UNAVCO was awarded a collaborative EAR grant with the University Corporation for Atmospheric Research (UCAR) to support a five year planned development of a plate-scale integrated geodetic and atmospheric/regional climate observational system in the pan-Caribbean region. One goal of the Continuously Operating Caribbean GPS Observational Network (COCONet) was to add 50 new semi-permanently monumented, continuously operating, GPS stations spanning multiple Caribbean and Caribbean bordering nations. COCONet goals also called for the integration of GPS data from up to 50 existing stations operating in the Caribbean. The new GPS stations are, in some cases, co-located with existing tide gauges, thus supporting studies of sea level change in response to current global warming, and are mated with surface meteorological observational equipment to significantly expand spatiotemporal geodetic and atmospheric observational infrastructure in a region of complex tectonics with substantial earthquake, tsunami, volcanic, tropical storm and hurricane, flooding and landslide hazards.

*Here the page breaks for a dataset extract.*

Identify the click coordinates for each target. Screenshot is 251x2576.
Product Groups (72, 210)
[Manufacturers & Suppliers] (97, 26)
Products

COCONet data flows via the EarthScope - Plate Boundary Observatory (PBO) data management system and is available from the UNAVCO GPS data archive. Low-latency data telemetry is via cellular modem or through VSAT satellite communications to the PBO Network Operations Center in Boulder, Colorado. These data are processed into derived geodetic products, including combined GPS station position and velocity estimates, simplified position time series and velocity field estimates in multiple formats, at the existing GAGE Analysis Centers at Central Washington University and New Mexico Tech and the Analysis Center Coordinator at MIT.
UNAVCO funding for COCONet ran from September 2010 to August 2016.